Wilson Co. v. Clark, 259 Ala. 619, 67 So.2d 898; Bader v. Corbin, 95 Ohio App. 249, 115 N.E.2d 711; Hayward v. Yost, 72 Idaho 415, 242 P.2d 971; Buchanan v. Wilson, 159 Va. 49, 165 S.E. 422; Adams v. Carlo, Mo.App., 84 S.W.2d 682.
Restatement, Agency 2d, § 285.
When the International is extensively engaged in activity within the district, it should be amenable to process there, and such process is appropriately served upon the agent who has general charge and direction of the activity. We think the objection to the service upon International was properly overruled.
What has been said answers the related objection that the jury should not have been allowed to attribute to the International responsibility for Rutledge's conduct. The showing of the agency relationship made evidence of Rutledge's acts admissible against the International and furnished the basis for the jury's finding that the International was responsible for the acts which constituted the contempt.
Complaint is made of the denial of a motion for a bill of particulars made just as the trial was about to commence.
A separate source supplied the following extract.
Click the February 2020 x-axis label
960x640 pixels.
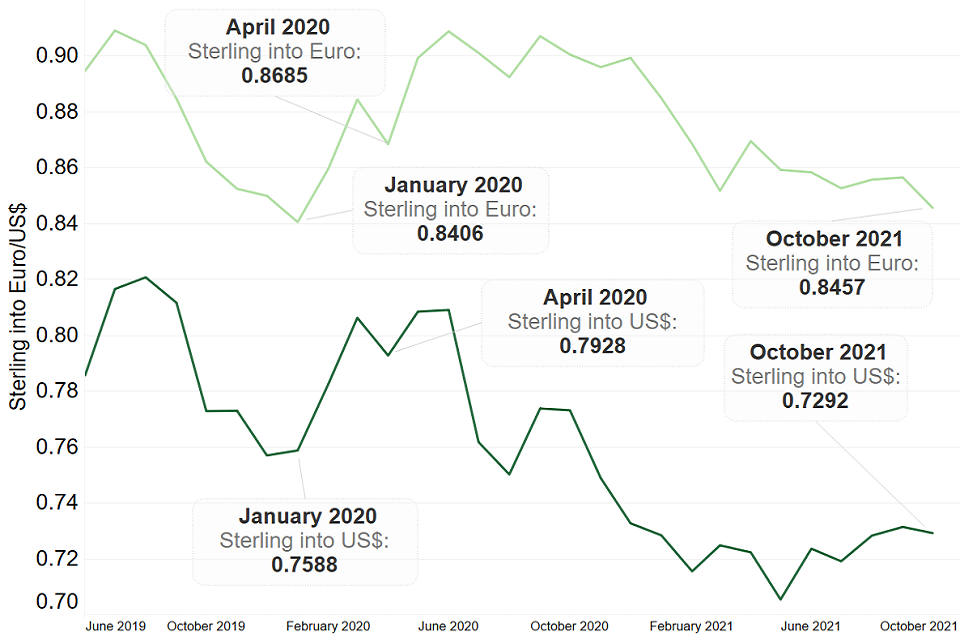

This proceeding was begun by the service of an order to show cause and a petition which charged that the defendants "on or about the 8th day of June, 1959 and on various dates and occasions thereafter knowingly and wilfully solicited, urged and directed the companies and various persons, who were subject to said orders, to disregard and violate the provisions of said orders and threatened reprisal against them if they honored and obeyed the said orders of the Court." Attached to the petition were three affidavits in which reference was made to a number of specific acts within the allegations of the petition. The defendants were informed that the District Attorney intended to offer evidence of other, similar specific acts. The motion for a bill of particulars sought information in advance of the detail of these additional specific acts.
Made at the time the trial was about to commence, we think the denial of this motion was within the discretion of the District Judge. The other specific instances were largely cumulative. The defendants offered no evidence in their behalf, not even with respect to the specific instances disclosed to them in advance through the affidavits, and there is nothing to show that their defense would have been aided or modified, in any way, had the motion been granted and the trial delayed.
There are other contentions arising out of the receipt of evidence and comment of the District Court during the course of the trial. These we have examined, but find no merit in them.
The District Attorney appropriately invited attention to the fact that the power of the court to punish one found guilty of a criminal contempt is limited to the imposition of a fine or imprisonment, in the alternative. Both forms of punishment may not be imposed for the same offense. It was improper to impose both forms of punishment upon Rutledge.
While we affirm the judgments of conviction, the sentence of Rutledge will be vacated and the case, as to him, remanded for resentencing.
Affirmed in part, sentence of the individual defendant vacated and the cause remanded for resentencing.